→ Task statement: Extract every line of the records that contains the string "pfan", treating uppercase and lowercase letters as different.

[Word and item position data]

_ _ _ _ _

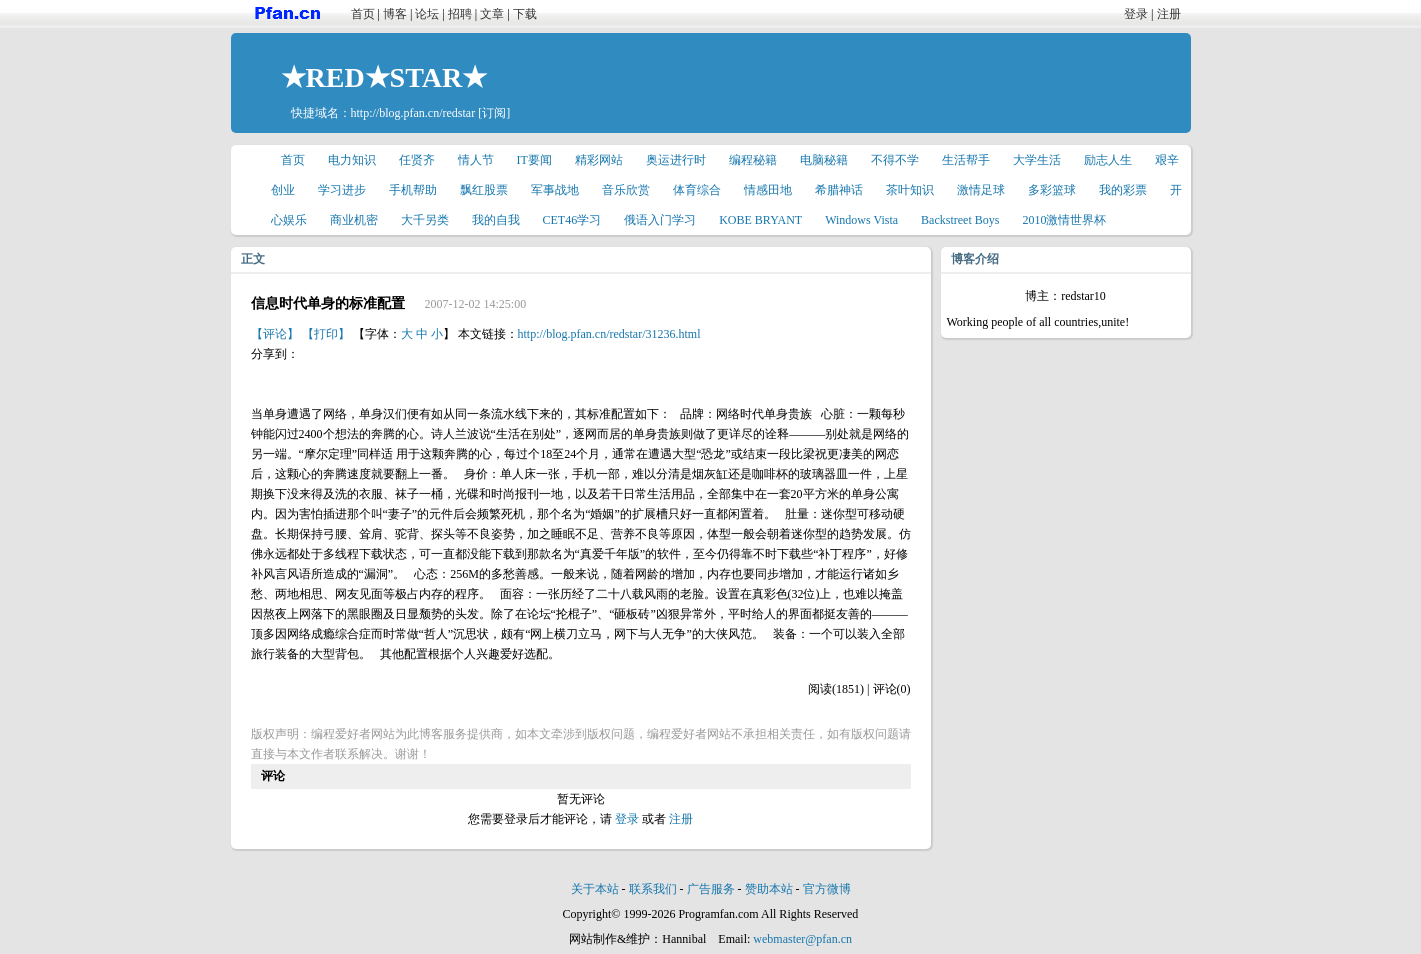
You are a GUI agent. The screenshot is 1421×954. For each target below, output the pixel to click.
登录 (1136, 14)
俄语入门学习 (660, 220)
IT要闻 (534, 160)
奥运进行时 (676, 160)
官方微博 (827, 889)
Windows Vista (861, 220)
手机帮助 (413, 190)
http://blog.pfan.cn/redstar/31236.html (609, 334)
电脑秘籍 (824, 160)
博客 (395, 14)
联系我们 (653, 889)
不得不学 (895, 160)
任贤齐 (417, 160)
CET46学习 (572, 220)
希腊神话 (839, 190)
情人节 (476, 160)
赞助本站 (769, 889)
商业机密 (354, 220)
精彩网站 (599, 160)
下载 (525, 14)
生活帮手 (966, 160)
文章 (492, 14)
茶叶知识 (910, 190)
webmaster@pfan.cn (802, 939)
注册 (1169, 14)
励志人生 (1108, 160)
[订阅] (494, 113)
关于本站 (595, 889)
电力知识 (352, 160)
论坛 (427, 14)
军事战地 (555, 190)
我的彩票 (1123, 190)
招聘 (460, 14)
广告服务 (711, 889)
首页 (363, 14)
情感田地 (768, 190)
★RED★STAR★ (384, 77)
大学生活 (1037, 160)
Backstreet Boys (960, 220)
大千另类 (425, 220)
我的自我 (496, 220)
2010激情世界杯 (1064, 220)
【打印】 (326, 334)
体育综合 (697, 190)
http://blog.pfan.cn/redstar (413, 113)
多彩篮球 (1052, 190)
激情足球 (981, 190)
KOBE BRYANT (760, 220)
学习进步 (342, 190)
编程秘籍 (753, 160)
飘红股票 (484, 190)
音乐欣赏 (626, 190)
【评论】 (275, 334)
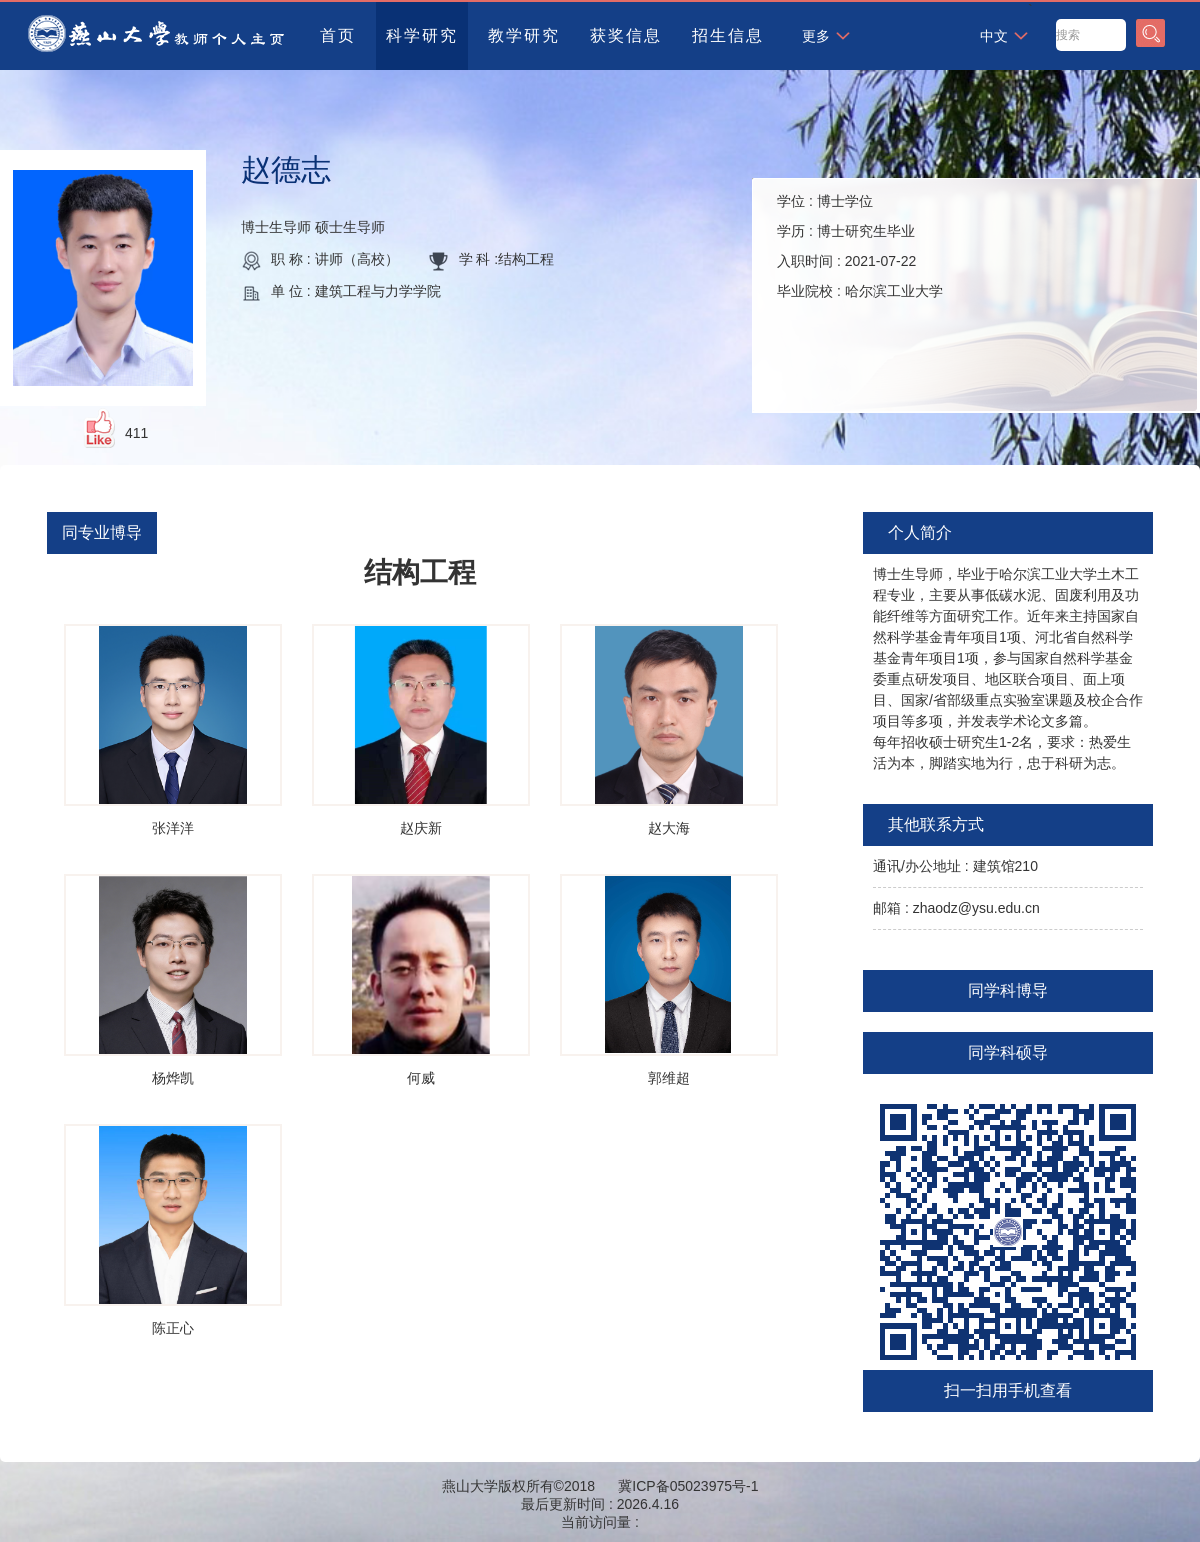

_ _ _ _ _

→ Output of the task:
http://blog.pfan.cn/redstar/31236.html (609, 334)
webmaster@pfan.cn (802, 939)
http://blog.pfan.cn/redstar (413, 113)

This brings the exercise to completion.